The biennial Kalari-Lachlan River Arts Festival founded in Forbes, NSW, in 2010/11, has both intrinsic and instrumental value for the communities it serves, and has catalysed major cultural and social changes in the town. With culture and the creative industries having at last been acknowledged as drivers and enablers of sustainable development, this and other rural arts festivals offer valuable opportunities for collaboration between professionals working in rural and regional development fields and in the creative industries. The potential of rural festivals to enable and drive sustainable development cannot by fully realised, however, until serious capacity deficits are addressed to support the creative industries in small communities, as outlined in the UN’s 2013 Resolution 68/223.
Paper by Merrill Findlay and Jordan Williams, Centre for Creative and Cultural Research, University of Canberra, ACT, Australia, presented by Merrill Findlay at the Australian Regional Development Conference, 15-17 October 2014, The Commercial Club, Albury, NSW.
[Authors’ version. This paper was peer reviewed and published in the conference proceedings.]
Keywords: rural arts festivals, creative industries, arts, creativity, sustainable development, capacity building
In the Spring of 2011 residents of the small inland river town of Forbes, New South Wales, celebrated the end of the Millennium Drought with their first Kalari-Lachlan River Arts Festival. ‘Boy oh boy, what a weekend’, then-mayor Phyllis Miller enthused in her weekly column in the Forbes Advocate. It was ‘in a word ‘fantastic’,’ the Advocate’s Barry Shine wrote in his Page 1 editorial. ‘No-one could disagree that the culture, colour, enthusiasm and participation exceeded expectations.’ The Festival’s Sydney-based creative director, Stefo Nantsou, agreed: ‘given the short lead time, it was extraordinary,’ he said. In a letter to the Advocate, local landholder Gillian Sweetland, called it ‘an absolute triumph’ and ‘welcomingly inclusive of age, race, creed and ability’:
And Sunday’s beautiful bush setting on the [lake] … was brilliant. The festival was jam packed with memorable moments from the welcome to country to the young talent to the lanterns and lotus lights and the chamber opera and the character sketches at the after-party. … My heartfelt thanks to all for so ably showing that the arts are like the river, both are essential to life lines.

§

> **Given task**:
Answer these questions using the festival paper above.
1. At which conference was the paper presented, and in which town?
2. What did Forbes residents celebrate with their first festival in the Spring of 2011?
3. Who was the festival's creative director?

§

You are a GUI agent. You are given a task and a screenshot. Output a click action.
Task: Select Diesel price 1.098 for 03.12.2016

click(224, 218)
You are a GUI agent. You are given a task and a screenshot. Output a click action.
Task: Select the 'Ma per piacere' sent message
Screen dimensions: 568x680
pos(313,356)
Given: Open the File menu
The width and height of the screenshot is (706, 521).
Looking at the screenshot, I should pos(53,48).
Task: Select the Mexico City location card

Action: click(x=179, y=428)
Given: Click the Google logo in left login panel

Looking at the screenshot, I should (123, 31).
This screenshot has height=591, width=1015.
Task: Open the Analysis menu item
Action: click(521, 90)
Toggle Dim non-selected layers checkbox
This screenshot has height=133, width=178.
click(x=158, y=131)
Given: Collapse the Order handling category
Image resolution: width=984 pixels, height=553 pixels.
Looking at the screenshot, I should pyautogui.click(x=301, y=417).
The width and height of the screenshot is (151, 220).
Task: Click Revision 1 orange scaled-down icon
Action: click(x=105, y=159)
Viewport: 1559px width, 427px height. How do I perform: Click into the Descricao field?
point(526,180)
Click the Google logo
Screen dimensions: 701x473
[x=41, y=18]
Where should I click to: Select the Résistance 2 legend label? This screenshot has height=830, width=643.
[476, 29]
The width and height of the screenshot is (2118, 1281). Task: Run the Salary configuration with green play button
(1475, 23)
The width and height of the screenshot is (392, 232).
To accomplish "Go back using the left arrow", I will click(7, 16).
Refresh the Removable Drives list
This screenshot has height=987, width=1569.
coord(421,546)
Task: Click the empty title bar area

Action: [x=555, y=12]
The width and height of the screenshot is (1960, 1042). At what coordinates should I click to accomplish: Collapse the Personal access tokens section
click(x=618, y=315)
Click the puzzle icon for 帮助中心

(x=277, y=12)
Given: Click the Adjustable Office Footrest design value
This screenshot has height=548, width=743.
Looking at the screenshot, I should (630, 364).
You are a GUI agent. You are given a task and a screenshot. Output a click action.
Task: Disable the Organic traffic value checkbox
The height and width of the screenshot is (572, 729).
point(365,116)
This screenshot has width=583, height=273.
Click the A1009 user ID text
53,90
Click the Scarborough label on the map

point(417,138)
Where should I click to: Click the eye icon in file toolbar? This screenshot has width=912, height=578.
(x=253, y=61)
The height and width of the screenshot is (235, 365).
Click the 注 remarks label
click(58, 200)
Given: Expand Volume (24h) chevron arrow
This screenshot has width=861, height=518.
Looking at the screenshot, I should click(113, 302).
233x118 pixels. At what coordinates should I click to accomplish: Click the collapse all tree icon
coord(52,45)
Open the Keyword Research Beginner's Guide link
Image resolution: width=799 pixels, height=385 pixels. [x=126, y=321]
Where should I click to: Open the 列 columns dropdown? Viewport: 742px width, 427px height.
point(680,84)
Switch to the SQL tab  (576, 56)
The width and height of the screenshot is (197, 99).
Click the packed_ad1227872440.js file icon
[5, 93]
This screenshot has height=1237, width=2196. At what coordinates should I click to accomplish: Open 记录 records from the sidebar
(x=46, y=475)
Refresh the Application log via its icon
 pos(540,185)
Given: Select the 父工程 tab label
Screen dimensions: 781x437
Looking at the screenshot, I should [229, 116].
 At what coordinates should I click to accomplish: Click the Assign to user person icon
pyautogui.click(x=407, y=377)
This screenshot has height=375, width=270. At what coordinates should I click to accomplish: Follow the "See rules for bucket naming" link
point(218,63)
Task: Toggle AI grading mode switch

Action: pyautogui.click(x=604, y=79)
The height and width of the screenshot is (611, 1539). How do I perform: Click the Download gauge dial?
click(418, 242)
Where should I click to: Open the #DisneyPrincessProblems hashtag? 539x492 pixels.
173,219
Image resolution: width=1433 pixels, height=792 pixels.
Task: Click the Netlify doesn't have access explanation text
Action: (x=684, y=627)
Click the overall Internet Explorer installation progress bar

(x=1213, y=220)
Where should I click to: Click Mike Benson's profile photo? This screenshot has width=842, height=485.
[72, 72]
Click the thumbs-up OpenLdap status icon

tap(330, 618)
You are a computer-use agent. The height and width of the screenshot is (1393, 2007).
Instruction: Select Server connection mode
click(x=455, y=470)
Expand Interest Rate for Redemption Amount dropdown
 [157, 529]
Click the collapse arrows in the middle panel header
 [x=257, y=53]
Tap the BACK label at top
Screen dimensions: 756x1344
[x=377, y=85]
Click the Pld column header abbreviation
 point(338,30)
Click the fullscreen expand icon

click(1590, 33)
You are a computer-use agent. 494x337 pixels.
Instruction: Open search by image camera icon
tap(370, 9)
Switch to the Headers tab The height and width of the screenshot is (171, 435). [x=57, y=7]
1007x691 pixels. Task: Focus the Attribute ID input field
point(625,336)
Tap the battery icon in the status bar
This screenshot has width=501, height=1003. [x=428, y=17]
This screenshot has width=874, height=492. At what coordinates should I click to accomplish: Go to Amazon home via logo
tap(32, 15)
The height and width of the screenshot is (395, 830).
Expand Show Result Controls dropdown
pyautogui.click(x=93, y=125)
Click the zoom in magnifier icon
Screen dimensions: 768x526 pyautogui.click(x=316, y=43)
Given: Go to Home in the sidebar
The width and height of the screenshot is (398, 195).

§

> **Written solution**:
1. The Australian Regional Development Conference, in Albury, NSW.
2. The end of the Millennium Drought.
3. Stefo Nantsou.